Prior to the 2019 General Elections in Nigeria, concerns about the election has affected transactions of the Nigerian Stock Exchange (NSE) because the market capitalization and the All-Share Index went down in value by 0.4%. The week’s Market Capitalization closed at N11.704 Trillion while the All-Share Index was at 32,058.28 points.

Only the NSE Consumer Goods and NSE Industrial Goods indices experienced an increase in value by 0.04% and 1.02%. The NSE ASeM Index closed at a flat rate while every other indices depreciated.

A record 1.285 billion shares amounting to 11.539 billion was made on the exchange as well which is different from the 1.079 billion shares amounting to N18.196 billion that was gotten the week before.

The activity chart which was measured in volume was topped by the Financial Services Industry, having traded in 7,923 deals; they covered 69.31% of the chart as they incurred 890.433 million shares which amount to N8.113 billion.

Next on the activity chart was the Services Industry; by partaking in 298 deals, they incurred 284.370 million shares which amount to N585.368 million. Coming in third position was the Consumer Goods industry with 44.694 million shares amounting to N 2.054 billion gotten in 2,367 deals.

Diamond Bank Plc, Ikeja Hotel Plc and FBN Holdings Plc who are the top 3 equities on ground traded on 708.003 million shares which amount to N1.758 billion in 1,957 deals making up 55.11% and 15.23% of the total equity value and turnover volume of each.

In the records, 24 equities experienced an increase in price, this is contrary to the 27 equities that appreciated the week before. Also, 36 equities decreased in price contrary to the 39 equities that depreciated the week before. The value of 109 equities remained constant without changing price contrary to the 103 the previous week.

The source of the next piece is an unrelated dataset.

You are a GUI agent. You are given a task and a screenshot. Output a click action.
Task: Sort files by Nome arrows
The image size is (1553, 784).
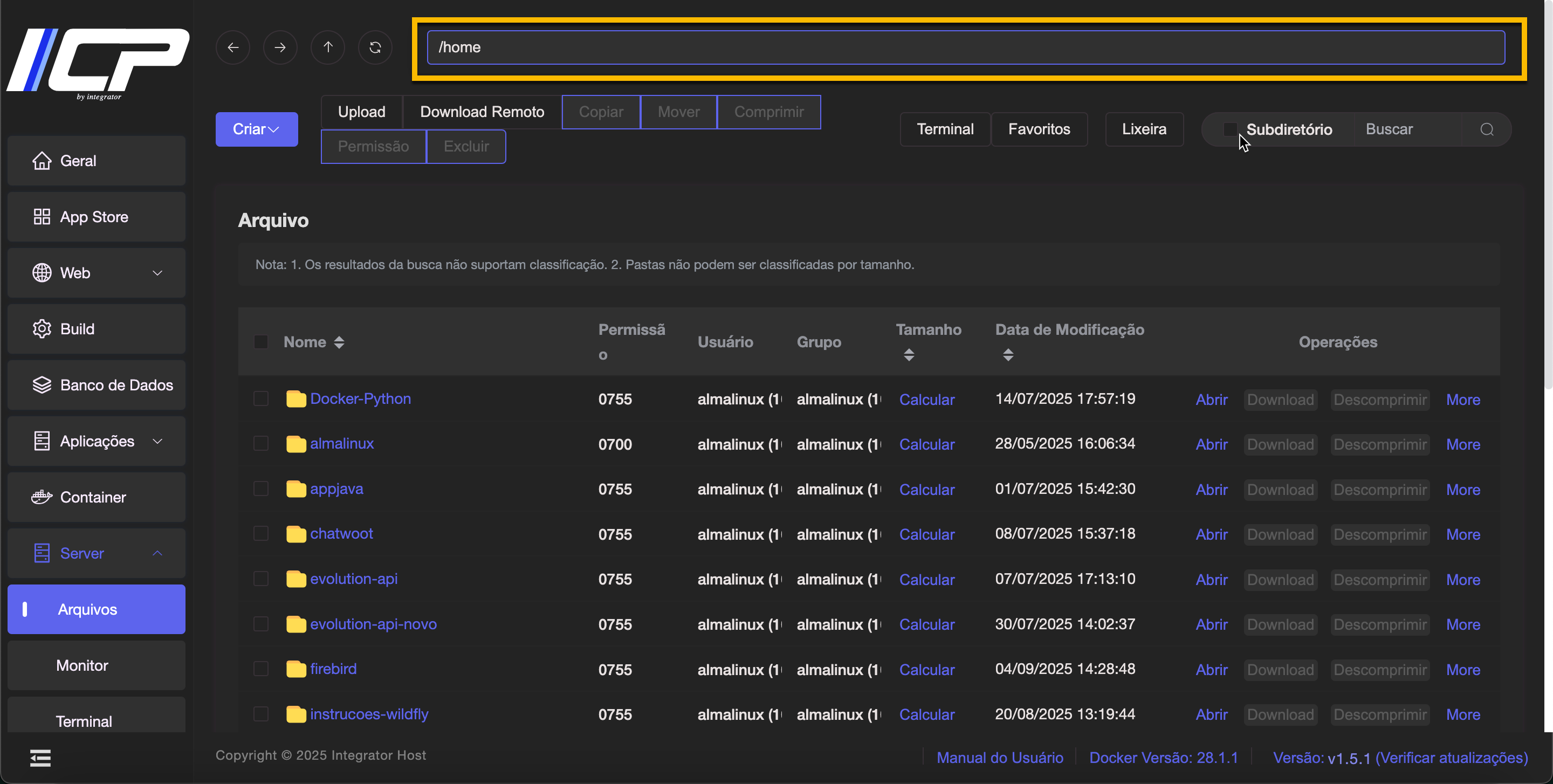(339, 342)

A Cordros Capital Analyst said; “Again, we reiterate our negative point of view for the equities market in the short to medium term, despite the worries rising as a result of the upcoming 2019 General elections and the lack of a positive market trigger. However, positive macroeconomic fundamentals still provides support of recovery in the long term.”

Well known investment banking firm – Afrinvest Securities Limited said: “Despite the total negative results we had this week, we discovered that the buying activity in bellwethers had increased and we look forward to be able to maintain this trend by the next week, as investors wants to invest on the recent attractive pricing in the market. In spite of this, we hope for the broad performance of the index to be weak still as investor sentiments are still influenced by developments in the polity.”

Reports from the GTI Securities said “Since there is no domestic or external shock that can cause a change in sentiment, we are expecting the overall market sentiment to still be tepid by the coming week. Nevertheless, we are also still expecting the recent price hunting noticed in excess especially on bellwether banking stocks to still remain so in the next trading week due to the lowness of their recent prices and vast upside potential.